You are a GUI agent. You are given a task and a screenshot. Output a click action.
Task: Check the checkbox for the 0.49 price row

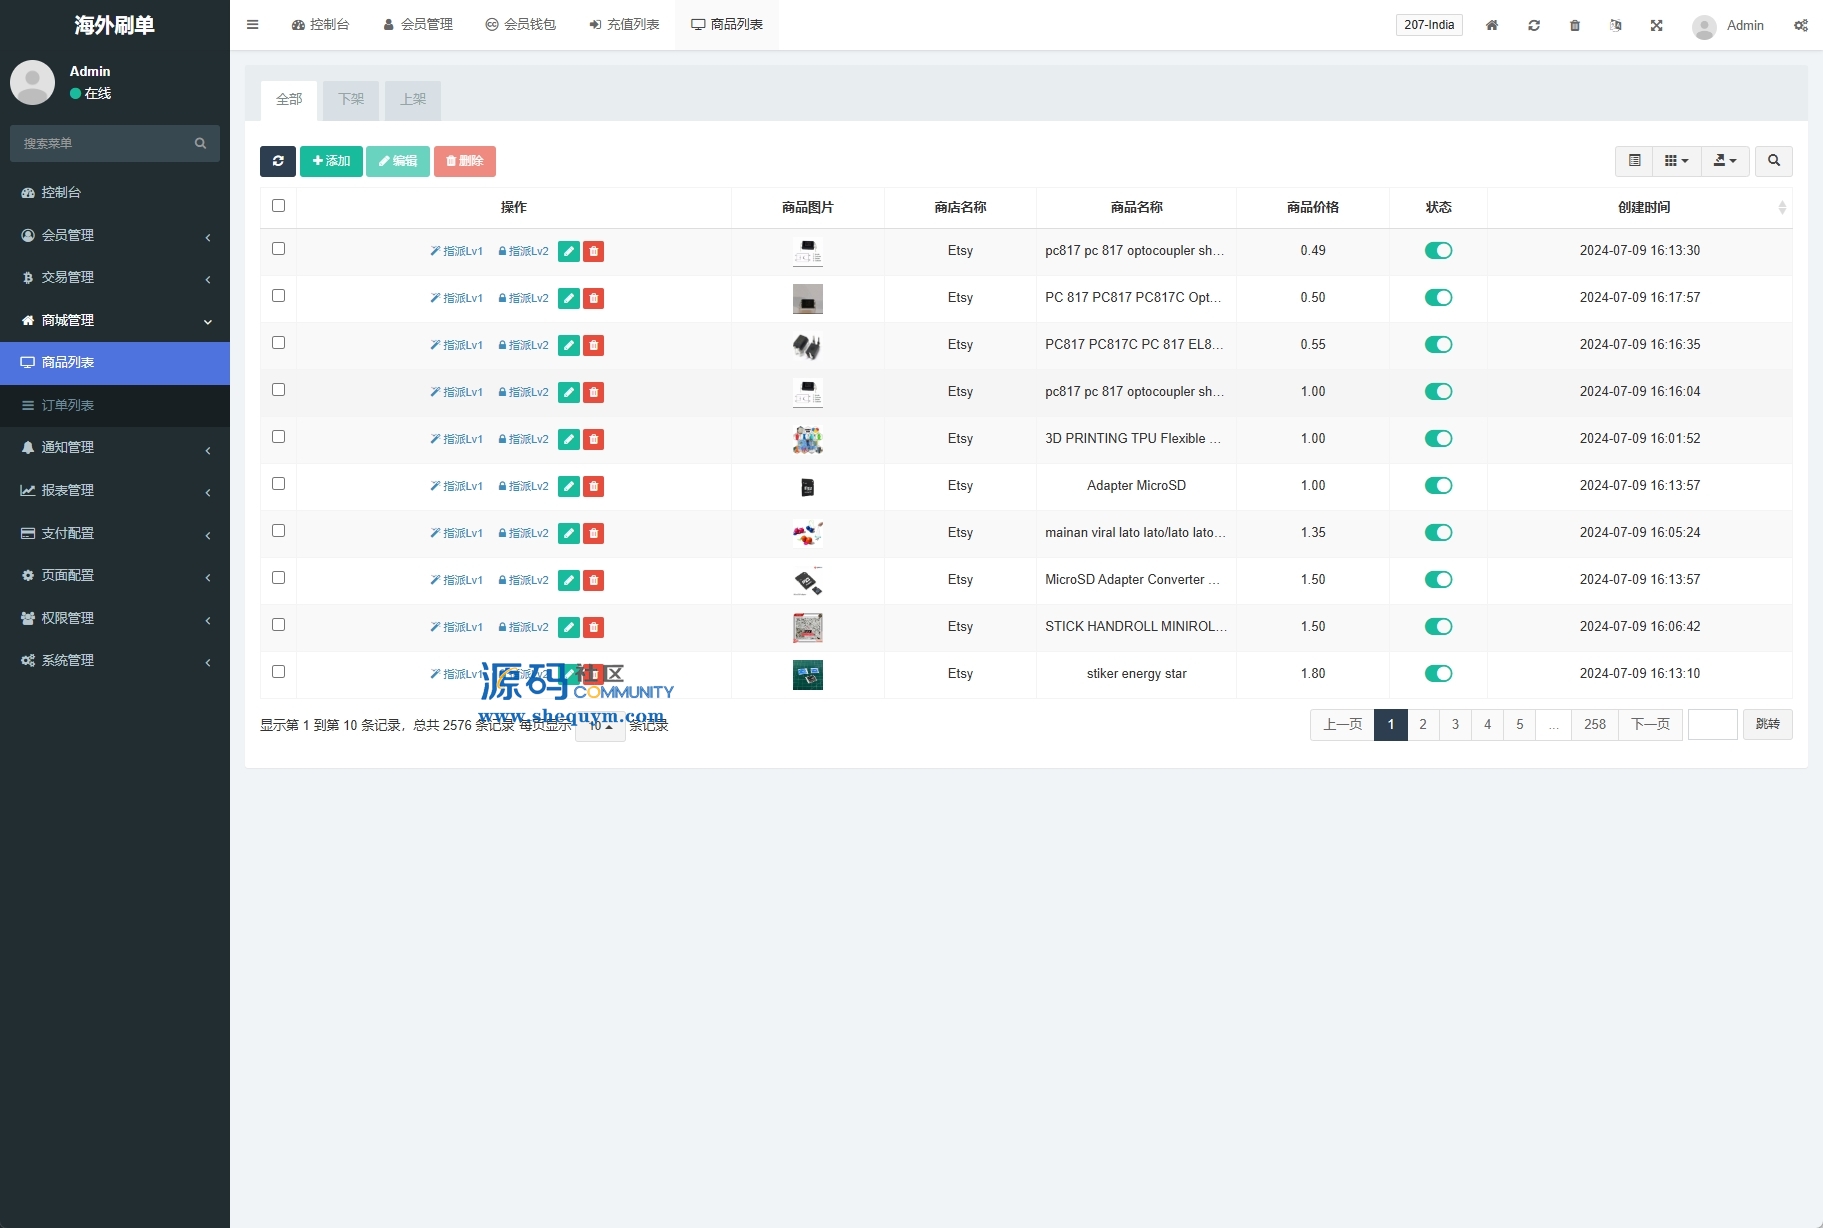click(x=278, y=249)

...

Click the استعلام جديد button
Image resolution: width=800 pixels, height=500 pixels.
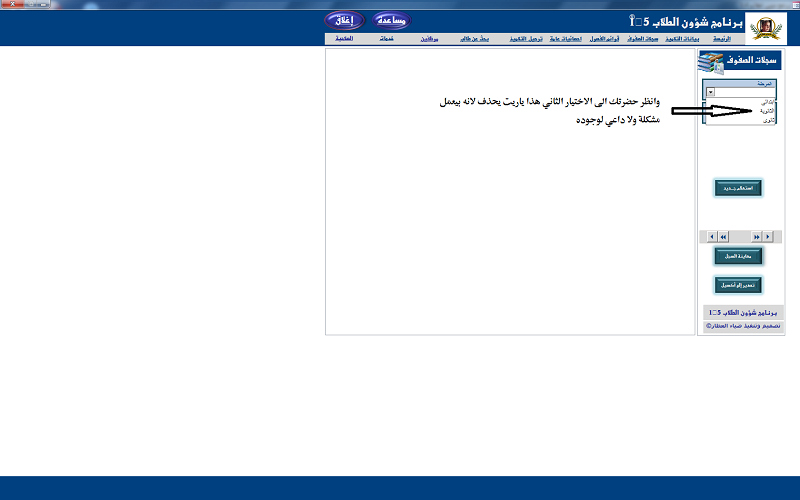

--

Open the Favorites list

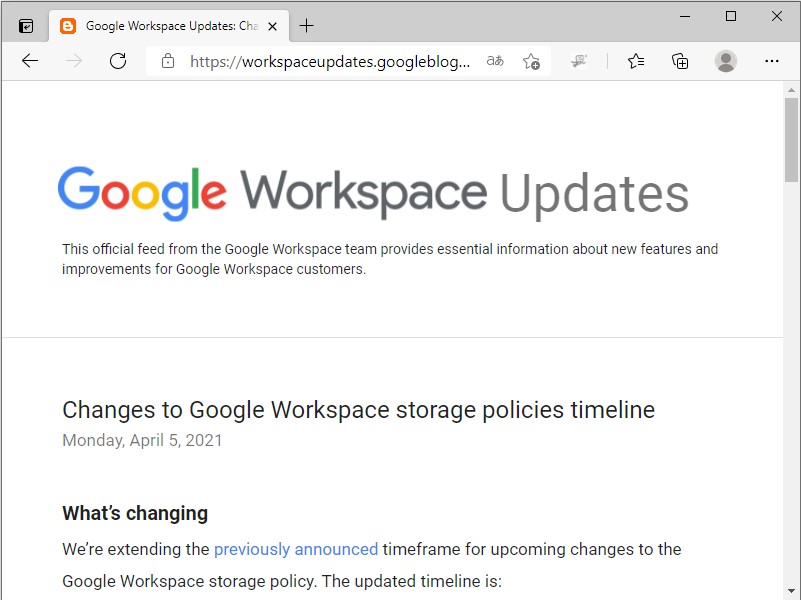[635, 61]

Problem ▸
With the line holding "Click the استعلام جديد button" as the first and the line holding "Image resolution: width=800" as the last, please transcribe exactly the lines of the material above in that range and nothing else.

Result below ▸
Click the استعلام جديد button
Image resolution: width=800 pixels, height=500 pixels.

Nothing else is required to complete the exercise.